• [Available data]:
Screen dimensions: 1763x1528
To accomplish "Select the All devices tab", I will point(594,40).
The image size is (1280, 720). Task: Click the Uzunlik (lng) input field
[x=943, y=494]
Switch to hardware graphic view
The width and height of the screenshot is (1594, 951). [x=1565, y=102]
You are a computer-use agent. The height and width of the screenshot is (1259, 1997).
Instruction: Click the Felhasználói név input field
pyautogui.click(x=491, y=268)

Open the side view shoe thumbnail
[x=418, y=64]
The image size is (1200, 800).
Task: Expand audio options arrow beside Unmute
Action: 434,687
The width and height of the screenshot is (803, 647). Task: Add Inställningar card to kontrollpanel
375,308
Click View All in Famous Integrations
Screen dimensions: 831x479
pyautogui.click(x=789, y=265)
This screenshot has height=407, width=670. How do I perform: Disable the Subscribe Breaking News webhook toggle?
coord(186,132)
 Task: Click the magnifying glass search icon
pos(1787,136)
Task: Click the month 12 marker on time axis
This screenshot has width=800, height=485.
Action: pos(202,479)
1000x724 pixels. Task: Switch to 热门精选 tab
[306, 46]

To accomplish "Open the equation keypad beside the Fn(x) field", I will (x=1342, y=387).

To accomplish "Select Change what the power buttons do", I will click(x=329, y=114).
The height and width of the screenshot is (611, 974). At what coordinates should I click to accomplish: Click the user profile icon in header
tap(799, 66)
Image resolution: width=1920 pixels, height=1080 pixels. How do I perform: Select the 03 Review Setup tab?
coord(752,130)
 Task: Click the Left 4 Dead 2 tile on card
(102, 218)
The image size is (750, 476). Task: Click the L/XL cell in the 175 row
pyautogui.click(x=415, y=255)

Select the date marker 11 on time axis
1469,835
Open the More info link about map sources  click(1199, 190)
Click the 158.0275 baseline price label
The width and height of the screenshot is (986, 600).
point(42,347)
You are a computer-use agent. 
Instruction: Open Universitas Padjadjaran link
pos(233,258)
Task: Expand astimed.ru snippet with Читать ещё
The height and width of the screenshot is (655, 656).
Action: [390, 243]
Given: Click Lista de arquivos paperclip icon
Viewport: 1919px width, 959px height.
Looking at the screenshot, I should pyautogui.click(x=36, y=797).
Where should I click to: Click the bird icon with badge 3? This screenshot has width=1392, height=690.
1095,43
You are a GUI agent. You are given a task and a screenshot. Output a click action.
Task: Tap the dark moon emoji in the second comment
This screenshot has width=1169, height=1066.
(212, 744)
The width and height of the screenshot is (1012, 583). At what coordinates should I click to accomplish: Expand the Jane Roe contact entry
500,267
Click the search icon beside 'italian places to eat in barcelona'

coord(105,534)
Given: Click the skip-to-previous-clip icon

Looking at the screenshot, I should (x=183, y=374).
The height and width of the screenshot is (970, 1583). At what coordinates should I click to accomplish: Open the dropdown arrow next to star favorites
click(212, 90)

• [Directions for this task]: Return the data in full, exactly as it appears above.

• [Reply to the exercise]:
Screen dimensions: 1763x1528
To accomplish "Select the All devices tab", I will point(594,40).
The image size is (1280, 720). Task: Click the Uzunlik (lng) input field
[x=943, y=494]
Switch to hardware graphic view
The width and height of the screenshot is (1594, 951). [x=1565, y=102]
You are a computer-use agent. The height and width of the screenshot is (1259, 1997).
Instruction: Click the Felhasználói név input field
pyautogui.click(x=491, y=268)

Open the side view shoe thumbnail
[x=418, y=64]
The image size is (1200, 800).
Task: Expand audio options arrow beside Unmute
Action: 434,687
The width and height of the screenshot is (803, 647). Task: Add Inställningar card to kontrollpanel
375,308
Click View All in Famous Integrations
Screen dimensions: 831x479
pyautogui.click(x=789, y=265)
This screenshot has height=407, width=670. How do I perform: Disable the Subscribe Breaking News webhook toggle?
coord(186,132)
 Task: Click the magnifying glass search icon
pos(1787,136)
Task: Click the month 12 marker on time axis
This screenshot has width=800, height=485.
Action: pos(202,479)
1000x724 pixels. Task: Switch to 热门精选 tab
[306, 46]

To accomplish "Open the equation keypad beside the Fn(x) field", I will (x=1342, y=387).

To accomplish "Select Change what the power buttons do", I will click(x=329, y=114).
The height and width of the screenshot is (611, 974). At what coordinates should I click to accomplish: Click the user profile icon in header
tap(799, 66)
Image resolution: width=1920 pixels, height=1080 pixels. How do I perform: Select the 03 Review Setup tab?
coord(752,130)
 Task: Click the Left 4 Dead 2 tile on card
(102, 218)
The image size is (750, 476). Task: Click the L/XL cell in the 175 row
pyautogui.click(x=415, y=255)

Select the date marker 11 on time axis
1469,835
Open the More info link about map sources  click(1199, 190)
Click the 158.0275 baseline price label
The width and height of the screenshot is (986, 600).
point(42,347)
You are a computer-use agent. 
Instruction: Open Universitas Padjadjaran link
pos(233,258)
Task: Expand astimed.ru snippet with Читать ещё
The height and width of the screenshot is (655, 656).
Action: [390, 243]
Given: Click Lista de arquivos paperclip icon
Viewport: 1919px width, 959px height.
Looking at the screenshot, I should pyautogui.click(x=36, y=797).
Where should I click to: Click the bird icon with badge 3? This screenshot has width=1392, height=690.
1095,43
You are a GUI agent. You are given a task and a screenshot. Output a click action.
Task: Tap the dark moon emoji in the second comment
This screenshot has width=1169, height=1066.
(212, 744)
The width and height of the screenshot is (1012, 583). At what coordinates should I click to accomplish: Expand the Jane Roe contact entry
500,267
Click the search icon beside 'italian places to eat in barcelona'

coord(105,534)
Given: Click the skip-to-previous-clip icon

Looking at the screenshot, I should (x=183, y=374).
The height and width of the screenshot is (970, 1583). At what coordinates should I click to accomplish: Open the dropdown arrow next to star favorites
click(212, 90)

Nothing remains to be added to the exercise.